Machine Learning Supervised Learning

Don’t trust stairs, they’re always up to something, but at least they support you step by step.

Jasper Lok https://jasperlok.netlify.app/
05-07-2024

Photo by krakenimages on Unsplash

What is support vector machine?

A support vector machine (SVM) is a supervised machine learning algorithm that classifies data by finding an optimal line or hyperplane that maximizes the distance between each class in an N-dimensional space (IBM 2023).

The author also explained that when the data is not linearly separable, kernel functions are used to transform the data higher-dimensional space to enable linear separation. This application of kernel functions can be known as the “kernel trick”, and the choice of kernel function, such as linear kernels, polynomial kernels, radial basis function (RBF) kernels, or sigmoid kernels, depends on data characteristics and the specific use case.

Different types of kernels

From kernlab package documentation page, below are the different types of kernels and what they are suitable for:

Kernel Type Description
Linear vanilladot Useful specially when dealing with large sparse data (e.g., text categorisation)
Gaussian radial basis function rbfdot General purpose kernel and is typically used when no further prior knowledge is available about the data
Polynomial kernel polydot Image classfication
Hyperbolic tangent kernel Mainly used as a proxy for neural networks
Bessel function besseldot General purpose kernel and is typically used when no further prior knowledge is available about the data
Laplace radial basis kernel laplacedot General purpose kernel and is typically used when no further prior knowledge is available about the data
ANOVA radial basis kernel avovadot Perform well in multidimensional regression problems

Scikit Learn website has some great illustrations on how different kernels work.

Demonstration

In this demonstration, I will be using several methods to fit models.

pacman::p_load(tidyverse, tidymodels, janitor, kernlab, doMC, themis, yardstick, probably)

Import Data

For this demonstration, I will be using attrition data.
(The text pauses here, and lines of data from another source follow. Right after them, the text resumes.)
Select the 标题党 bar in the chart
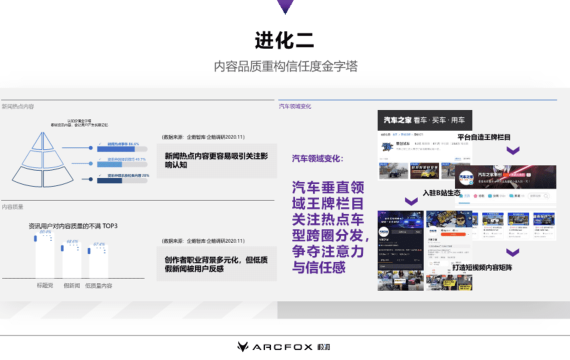This screenshot has height=360, width=570. [x=45, y=256]
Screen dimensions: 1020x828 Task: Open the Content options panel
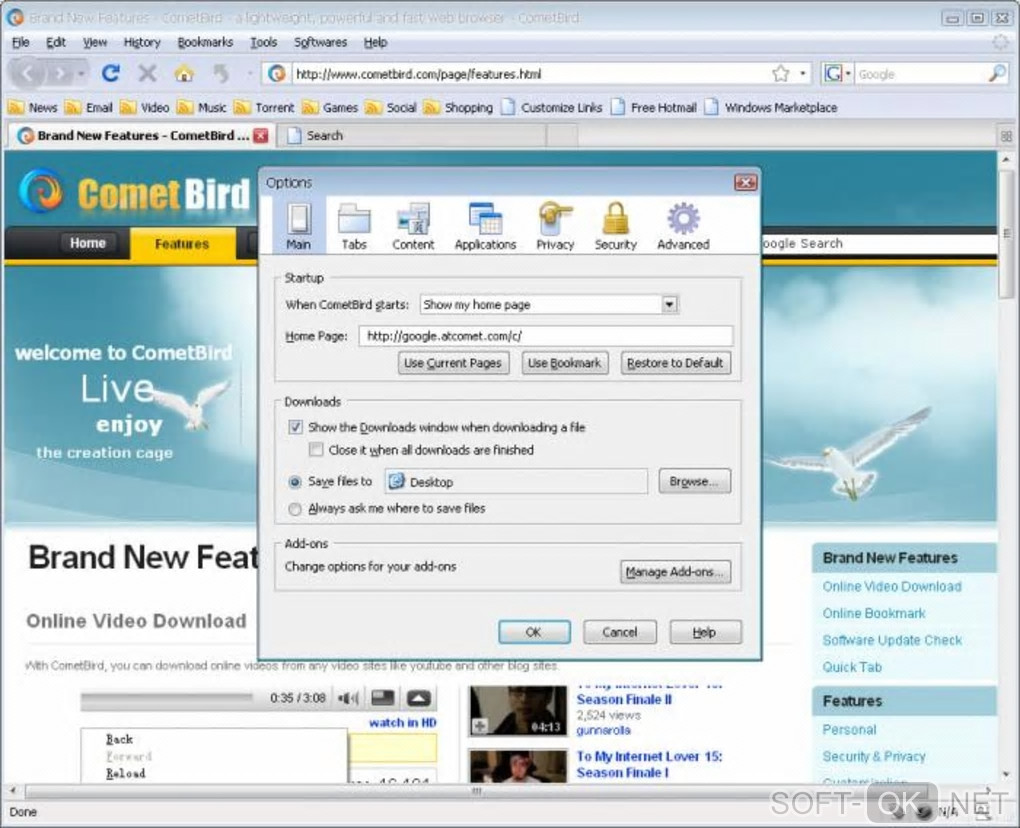pos(413,226)
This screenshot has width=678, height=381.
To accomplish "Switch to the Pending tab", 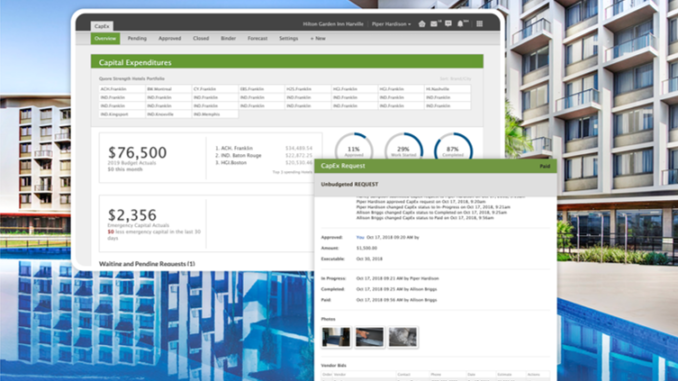I will (x=137, y=38).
df <- read_csv("https://raw.githubusercontent.com/jasperlok/my-blog/master/_posts/2022-03-12-marketbasket/data/general_data.csv") %>%
  # clean up the column naming
  clean_names() %>% 
  # convert the attrition column to the correct column types
  mutate(attrition = as.factor(attrition)) %>% 
  select(c(age
           ,attrition
           ,business_travel
           ,department
           ,job_role
           ,marital_status))

Model Building

Now, let’s start building the models!

I will be exploring using different methods to fit support vector machine.

Kernlab

kernlab_fit <-
  ksvm(attrition ~ .
       ,data = df
       ,prob.model = TRUE)

kernlab_fit
Support Vector Machine object of class "ksvm" 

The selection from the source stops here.